Taylor destaca las ventajas de haber dejado atrás lo que denomina «la cristiandad», es decir, una situación en la que toda la estructura política, las tradiciones artísticas e intelectuales estaban marcadas por la fe cristiana. Reconoce que eso, en sí mismo, no puede considerarse negativo, pero subraya que conlleva el riesgo de utilizar la fuerza para imponer la fe al conjunto de la sociedad, o de que la Iglesia asuma un papel político o de «policía moral». Como ejemplo, se remonta a los años sesenta del pasado siglo en Quebec, su tierra natal y describe una situación en la que «la Iglesia daba órdenes a la gente, se expresaba sobre cuántos hijos había que tener, etcétera; de repente, hubo una rebelión y mucha gente se llenó de ira y no quiso saber nada más de la Iglesia». Por supuesto, habría que analizar otros factores para explicar la tremenda pérdida de influencia e incluso un cierto rencor que se respira contra la Iglesia, en esa y en otras latitudes donde ha sido dominante, pero debemos tener muy en cuenta la patología de la que habla Taylor.

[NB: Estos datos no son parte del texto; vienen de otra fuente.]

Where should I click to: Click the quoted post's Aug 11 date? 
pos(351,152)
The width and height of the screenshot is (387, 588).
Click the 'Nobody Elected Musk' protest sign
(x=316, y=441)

En síntesis, este filósofo canadiense, que no oculta su condición de católico, sostiene que «debemos aprender a vivir sin la cristiandad» y que esto es incluso una ganancia, porque permite recuperar el papel central de la libertad. La fe debe ser algo a lo que uno se adhiere libremente con todo su ser y no el resultado de una imposición de pertenencia como, según él, sucedía en el Quebec que conoció de niño.

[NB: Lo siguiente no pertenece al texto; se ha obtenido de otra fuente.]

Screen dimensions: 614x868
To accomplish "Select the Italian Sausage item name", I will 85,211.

En todo caso, hay varias generaciones a las que no les resulta sencillo desligarse de una imagen, a veces idílica, de lo que supuestamente era una «sociedad cristiana», como sugería monseñor Argüello, pero está claro que es un signo de este tiempo y, como tal, una llamada del Señor. La pérdida de apoyos sociales y políticos no debe asustarnos ni enfadarnos, la libertad debe ser siempre el campo para que crezca y se desarrolle la fe. Aprender a vivir a la intemperie, sin los muros protectores (no pocas veces engañosos) de la llamada «cristiandad», no significa que los católicos renunciemos a generar cultura, ni a construir obras sociales y educativas, ni a participar críticamente en la conversación pública, ni a influir como ciudadanos, en la medida de nuestras posibilidades, en las leyes y en la gobernación. Más aún, tenemos que aprender de nuevo a realizar todo eso desde una gozosa experiencia de la fe como plenitud de lo humano.
La fe cristiana reclama libertad para todos y no requiere ninguna protección especial del poder político. Es verdad que debemos aprender a vivirla y comunicarla alegremente en una sociedad plural, mayoritariamente alejada de la tradición cristiana. Con sencillez y sin complejos.